This course examines the governance of the world’s oceans. National interests over the control of ocean space differ from country to country and in some situations these differences have led to conflict. The lectures focus on means by which countries have claimed sovereignty and exclusive jurisdiction off their coasts. The spatial impact these actions have on other maritime users will be analyzed with an emphasis on U.S. ocean policy and practice. The division of ocean space is analyzed from both a geographical and functional perspective. Geographically, each major type of maritime zone is discussed: baselines (which distinguish internal waters from the territorial sea), the territorial sea, contiguous zone, exclusive economic zone, continental shelf, and high seas. Functionally, primary ocean uses are examined, including fisheries, oil and gas development, deep seabed mining, navigation (commercial and military), and over flight. Special topics such marine scientific research, the Arctic and Antarctic regions, and marine environmental issues are addressed. Attention will be given to this semester’s trip itinerary when discussing the course topics. The understanding and use of nautical charts as they pertain to national maritime claims and boundaries will be examined. And, it will be shown why in this day of satellite imagery and computers that charts may not always give the best answers. During the course, the students will have “hands on” opportunities to put into action several class topics, including baselines and maritime boundaries. Late in the course, following the lectures on maritime zones and the principles of maritime boundaries, the class will be divided into negotiating teams. A scenario will be given to both sides, defining their country’s interests, where the offshore resources are located, and other pertinent facts. After caucusing as a team, and developing their maritime boundary negotiating strategy, the teams will engage in “negotiating” a boundary with its neighbor bringing to the table knowledge learned in this course.

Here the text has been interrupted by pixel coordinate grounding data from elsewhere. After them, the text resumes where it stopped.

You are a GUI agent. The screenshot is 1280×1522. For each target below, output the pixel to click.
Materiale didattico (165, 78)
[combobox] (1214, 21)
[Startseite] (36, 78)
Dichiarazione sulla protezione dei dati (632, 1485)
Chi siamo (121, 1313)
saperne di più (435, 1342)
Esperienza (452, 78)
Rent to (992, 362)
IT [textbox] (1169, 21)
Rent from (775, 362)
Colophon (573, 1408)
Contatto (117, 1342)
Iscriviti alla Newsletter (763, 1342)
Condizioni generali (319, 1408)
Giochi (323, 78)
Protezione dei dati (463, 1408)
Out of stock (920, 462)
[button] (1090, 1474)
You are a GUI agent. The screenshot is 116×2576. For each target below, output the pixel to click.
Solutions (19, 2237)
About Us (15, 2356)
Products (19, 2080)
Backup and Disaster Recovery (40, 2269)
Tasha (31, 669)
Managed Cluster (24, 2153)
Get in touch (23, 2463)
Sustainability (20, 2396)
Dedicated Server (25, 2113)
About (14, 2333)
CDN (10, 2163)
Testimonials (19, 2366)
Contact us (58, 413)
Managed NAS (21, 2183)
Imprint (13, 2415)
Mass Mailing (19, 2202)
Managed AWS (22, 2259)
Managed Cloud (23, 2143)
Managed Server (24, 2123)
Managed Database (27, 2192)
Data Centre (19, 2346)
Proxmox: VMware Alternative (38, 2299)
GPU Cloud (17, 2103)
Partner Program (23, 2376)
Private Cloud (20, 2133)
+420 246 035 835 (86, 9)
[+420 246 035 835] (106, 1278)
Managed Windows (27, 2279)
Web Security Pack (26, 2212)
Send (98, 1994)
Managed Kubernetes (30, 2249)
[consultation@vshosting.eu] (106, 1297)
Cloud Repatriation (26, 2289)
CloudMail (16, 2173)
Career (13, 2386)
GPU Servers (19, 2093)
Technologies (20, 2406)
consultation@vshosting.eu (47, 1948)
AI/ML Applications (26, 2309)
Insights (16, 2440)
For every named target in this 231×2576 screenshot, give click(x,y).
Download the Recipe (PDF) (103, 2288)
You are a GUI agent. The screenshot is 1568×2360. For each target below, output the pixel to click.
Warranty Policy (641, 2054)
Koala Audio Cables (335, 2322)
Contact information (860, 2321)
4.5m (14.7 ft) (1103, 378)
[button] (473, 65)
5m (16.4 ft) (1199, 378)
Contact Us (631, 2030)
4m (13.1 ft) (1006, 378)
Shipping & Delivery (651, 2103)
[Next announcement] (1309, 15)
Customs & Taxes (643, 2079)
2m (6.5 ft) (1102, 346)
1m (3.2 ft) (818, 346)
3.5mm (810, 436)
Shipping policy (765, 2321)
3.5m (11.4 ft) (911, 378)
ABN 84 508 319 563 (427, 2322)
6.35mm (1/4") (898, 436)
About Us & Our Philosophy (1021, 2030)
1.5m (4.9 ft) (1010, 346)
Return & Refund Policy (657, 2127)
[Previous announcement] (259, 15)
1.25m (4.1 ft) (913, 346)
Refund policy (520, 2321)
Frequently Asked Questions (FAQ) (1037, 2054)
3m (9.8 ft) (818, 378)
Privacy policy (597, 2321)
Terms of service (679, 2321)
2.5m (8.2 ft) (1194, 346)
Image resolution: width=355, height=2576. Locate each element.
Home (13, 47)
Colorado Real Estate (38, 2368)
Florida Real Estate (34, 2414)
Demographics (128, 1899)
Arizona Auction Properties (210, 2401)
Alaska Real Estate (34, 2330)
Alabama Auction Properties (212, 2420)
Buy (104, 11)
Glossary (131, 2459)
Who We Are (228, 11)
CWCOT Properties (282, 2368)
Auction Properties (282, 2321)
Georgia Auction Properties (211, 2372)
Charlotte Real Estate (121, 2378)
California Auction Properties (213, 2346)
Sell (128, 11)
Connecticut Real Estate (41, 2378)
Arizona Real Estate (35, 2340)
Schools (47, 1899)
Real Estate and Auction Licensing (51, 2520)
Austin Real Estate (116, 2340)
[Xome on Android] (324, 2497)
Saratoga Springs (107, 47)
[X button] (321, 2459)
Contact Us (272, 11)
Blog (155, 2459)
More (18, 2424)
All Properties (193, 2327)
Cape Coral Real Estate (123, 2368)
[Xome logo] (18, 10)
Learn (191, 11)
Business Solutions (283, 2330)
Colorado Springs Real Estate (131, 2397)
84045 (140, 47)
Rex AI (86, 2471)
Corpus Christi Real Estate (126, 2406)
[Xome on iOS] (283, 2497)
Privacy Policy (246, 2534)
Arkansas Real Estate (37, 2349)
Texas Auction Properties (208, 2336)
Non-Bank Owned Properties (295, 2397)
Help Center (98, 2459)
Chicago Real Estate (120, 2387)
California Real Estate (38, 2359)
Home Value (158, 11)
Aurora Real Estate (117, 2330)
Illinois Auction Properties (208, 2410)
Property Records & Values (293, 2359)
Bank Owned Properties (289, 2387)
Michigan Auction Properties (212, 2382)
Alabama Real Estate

Field WorkCountry: England
The class will visit the National Oceanographic Centre (NOC) one of the world’s premier Oceanographic research centres. The students will arrive at about 0930 and will receive a general briefing on the Centre’s beginnings and overall mission. This brief will be followed by a visit to the Research vessels Callista and will include some hands-on activities. The morning will continue with a visit to the NOC Research Aquarium, the British Ocean Sediment Core Research Facility (BOSCORF), and the Deep See Research Vehicle Hanger. These visits will be followed by two 20 minute talks by scientists who are involved with marine scientific research. The tour and briefings will end with lunch at the NOC mess (at own expense). Following lunch the group will either walk back to the ship or be taken back by van, depending on the location of the MV Explorer.